Every Web2.0 service has its own Terms Of Service and these terms tend to change over time. Be aware that in case of some tools the terms state that you don't legally own your data. The service providers cover themselves legally in cases if your content is shared beyond your intention of sharing it, particularly because it is often impossible to 'delete' content once it starts circulating through social networking sphere.

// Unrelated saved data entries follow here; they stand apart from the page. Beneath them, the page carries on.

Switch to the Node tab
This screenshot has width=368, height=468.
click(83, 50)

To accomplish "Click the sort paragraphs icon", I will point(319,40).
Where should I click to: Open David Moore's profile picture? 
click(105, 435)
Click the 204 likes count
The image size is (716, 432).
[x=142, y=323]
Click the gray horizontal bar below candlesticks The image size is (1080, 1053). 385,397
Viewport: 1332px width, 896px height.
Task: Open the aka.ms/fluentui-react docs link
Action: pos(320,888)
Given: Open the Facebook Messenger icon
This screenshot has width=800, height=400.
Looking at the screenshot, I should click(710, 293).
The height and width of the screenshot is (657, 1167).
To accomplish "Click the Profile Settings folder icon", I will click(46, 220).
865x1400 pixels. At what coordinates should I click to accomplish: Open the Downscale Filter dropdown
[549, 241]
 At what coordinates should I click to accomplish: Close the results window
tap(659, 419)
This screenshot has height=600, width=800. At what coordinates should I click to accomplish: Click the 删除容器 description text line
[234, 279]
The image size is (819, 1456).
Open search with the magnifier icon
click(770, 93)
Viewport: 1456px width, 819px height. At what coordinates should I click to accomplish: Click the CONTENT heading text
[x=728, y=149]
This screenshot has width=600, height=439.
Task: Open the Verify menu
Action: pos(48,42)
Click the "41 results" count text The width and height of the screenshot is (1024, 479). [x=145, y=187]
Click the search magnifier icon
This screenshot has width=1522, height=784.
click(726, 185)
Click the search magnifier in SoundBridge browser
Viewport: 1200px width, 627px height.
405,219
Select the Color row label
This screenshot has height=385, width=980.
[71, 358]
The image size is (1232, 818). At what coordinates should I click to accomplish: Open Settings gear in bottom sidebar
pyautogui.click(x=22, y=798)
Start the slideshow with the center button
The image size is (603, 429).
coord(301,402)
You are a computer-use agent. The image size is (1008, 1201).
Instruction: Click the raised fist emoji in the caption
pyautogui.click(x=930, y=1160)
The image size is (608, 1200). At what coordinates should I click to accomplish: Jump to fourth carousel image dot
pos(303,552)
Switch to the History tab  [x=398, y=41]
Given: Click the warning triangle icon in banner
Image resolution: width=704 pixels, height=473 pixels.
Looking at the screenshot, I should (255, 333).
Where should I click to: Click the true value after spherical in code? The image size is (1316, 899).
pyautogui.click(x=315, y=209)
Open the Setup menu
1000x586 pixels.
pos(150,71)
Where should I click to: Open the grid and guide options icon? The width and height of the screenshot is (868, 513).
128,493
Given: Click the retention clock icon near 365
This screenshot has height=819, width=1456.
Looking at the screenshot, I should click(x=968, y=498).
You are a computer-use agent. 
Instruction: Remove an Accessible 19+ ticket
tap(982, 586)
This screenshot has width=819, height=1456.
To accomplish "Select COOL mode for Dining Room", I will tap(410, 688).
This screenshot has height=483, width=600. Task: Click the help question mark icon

While this legal provision might not affect you at all when using these services for purposes of your research, you should be aware of it. Check the terms of service of every tool you use quite carefully, so you know under what legal conditions you are publishing (sharing) your research data and outputs.

Community censorship

Since most social networking and community media tools work on the principle of users sharing their own content (text, videos, links to content...) most of these tools have built-in mechanisms for community control over this content being 'safe'. These are the report harmful/abusive content links you probably saw in Facebook, YouTube and most other services. Given the volume of information shared over these services there is usually no real arbiter reviewing properly these abuse reports and a content is considered harmful if a large enough number of users reports it as such. In these cases, the content is usually simply removed and/or given user's account suspended. There are known cases when this 'community censorship' mechanisms have been abused. Pressure groups generated sufficient number of 'abuse reports' that they were able to relatively easily take down legitimate content shared over social networking tools.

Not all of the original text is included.